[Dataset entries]

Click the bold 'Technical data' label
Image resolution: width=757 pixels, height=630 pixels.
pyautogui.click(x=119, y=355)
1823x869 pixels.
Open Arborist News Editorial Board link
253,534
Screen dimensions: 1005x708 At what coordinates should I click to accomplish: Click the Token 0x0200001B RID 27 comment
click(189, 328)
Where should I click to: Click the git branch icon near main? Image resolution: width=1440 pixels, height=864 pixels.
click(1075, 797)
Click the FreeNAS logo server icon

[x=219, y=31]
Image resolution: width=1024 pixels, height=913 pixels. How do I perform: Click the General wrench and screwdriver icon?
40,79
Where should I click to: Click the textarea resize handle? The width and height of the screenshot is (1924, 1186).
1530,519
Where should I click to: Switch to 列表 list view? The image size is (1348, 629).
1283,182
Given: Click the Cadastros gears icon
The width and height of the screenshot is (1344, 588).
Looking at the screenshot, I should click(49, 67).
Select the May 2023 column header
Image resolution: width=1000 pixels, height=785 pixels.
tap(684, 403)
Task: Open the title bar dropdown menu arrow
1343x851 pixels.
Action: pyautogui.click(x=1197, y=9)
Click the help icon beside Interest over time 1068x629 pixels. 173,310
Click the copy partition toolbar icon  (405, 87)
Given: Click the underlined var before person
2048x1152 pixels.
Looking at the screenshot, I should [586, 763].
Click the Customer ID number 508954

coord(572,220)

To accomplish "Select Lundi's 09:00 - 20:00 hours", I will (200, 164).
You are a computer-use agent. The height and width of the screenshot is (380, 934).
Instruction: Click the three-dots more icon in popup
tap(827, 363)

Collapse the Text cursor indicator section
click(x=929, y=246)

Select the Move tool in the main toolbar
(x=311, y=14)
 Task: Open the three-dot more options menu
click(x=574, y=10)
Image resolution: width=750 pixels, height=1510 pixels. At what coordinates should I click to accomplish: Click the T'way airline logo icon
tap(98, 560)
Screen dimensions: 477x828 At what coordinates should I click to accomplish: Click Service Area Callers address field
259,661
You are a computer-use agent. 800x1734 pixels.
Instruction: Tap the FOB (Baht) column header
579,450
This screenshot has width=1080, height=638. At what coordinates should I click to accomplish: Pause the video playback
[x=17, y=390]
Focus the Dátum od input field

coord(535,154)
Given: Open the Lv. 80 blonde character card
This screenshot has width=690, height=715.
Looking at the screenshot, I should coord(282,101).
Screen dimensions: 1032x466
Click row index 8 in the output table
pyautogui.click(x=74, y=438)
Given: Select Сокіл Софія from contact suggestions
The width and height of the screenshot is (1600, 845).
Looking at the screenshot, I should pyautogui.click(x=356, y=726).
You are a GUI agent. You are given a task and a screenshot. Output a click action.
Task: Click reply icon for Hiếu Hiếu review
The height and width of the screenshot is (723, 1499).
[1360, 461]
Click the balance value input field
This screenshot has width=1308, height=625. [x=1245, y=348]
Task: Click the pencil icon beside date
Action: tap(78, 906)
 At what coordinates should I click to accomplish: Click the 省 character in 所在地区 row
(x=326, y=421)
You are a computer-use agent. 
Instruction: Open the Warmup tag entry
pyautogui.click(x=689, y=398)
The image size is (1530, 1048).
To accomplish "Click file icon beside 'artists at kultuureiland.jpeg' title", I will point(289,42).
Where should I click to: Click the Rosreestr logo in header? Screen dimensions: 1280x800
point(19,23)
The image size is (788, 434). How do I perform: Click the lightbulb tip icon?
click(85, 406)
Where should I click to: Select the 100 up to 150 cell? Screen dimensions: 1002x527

TASK OBJECTIVE ▸
All lines from the one containing "The width and height of the screenshot is (1600, 845)." through the end of the data, and no others, are to be given again word for word.

ANSWER SECTION ▸
The width and height of the screenshot is (1600, 845).
Looking at the screenshot, I should pyautogui.click(x=356, y=726).
You are a GUI agent. You are given a task and a screenshot. Output a click action.
Task: Click reply icon for Hiếu Hiếu review
The height and width of the screenshot is (723, 1499).
[1360, 461]
Click the balance value input field
This screenshot has width=1308, height=625. [x=1245, y=348]
Task: Click the pencil icon beside date
Action: tap(78, 906)
 At what coordinates should I click to accomplish: Click the 省 character in 所在地区 row
(x=326, y=421)
You are a computer-use agent. 
Instruction: Open the Warmup tag entry
pyautogui.click(x=689, y=398)
The image size is (1530, 1048).
To accomplish "Click file icon beside 'artists at kultuureiland.jpeg' title", I will point(289,42).
Where should I click to: Click the Rosreestr logo in header? Screen dimensions: 1280x800
point(19,23)
The image size is (788, 434). How do I perform: Click the lightbulb tip icon?
click(85, 406)
Where should I click to: Select the 100 up to 150 cell? Screen dimensions: 1002x527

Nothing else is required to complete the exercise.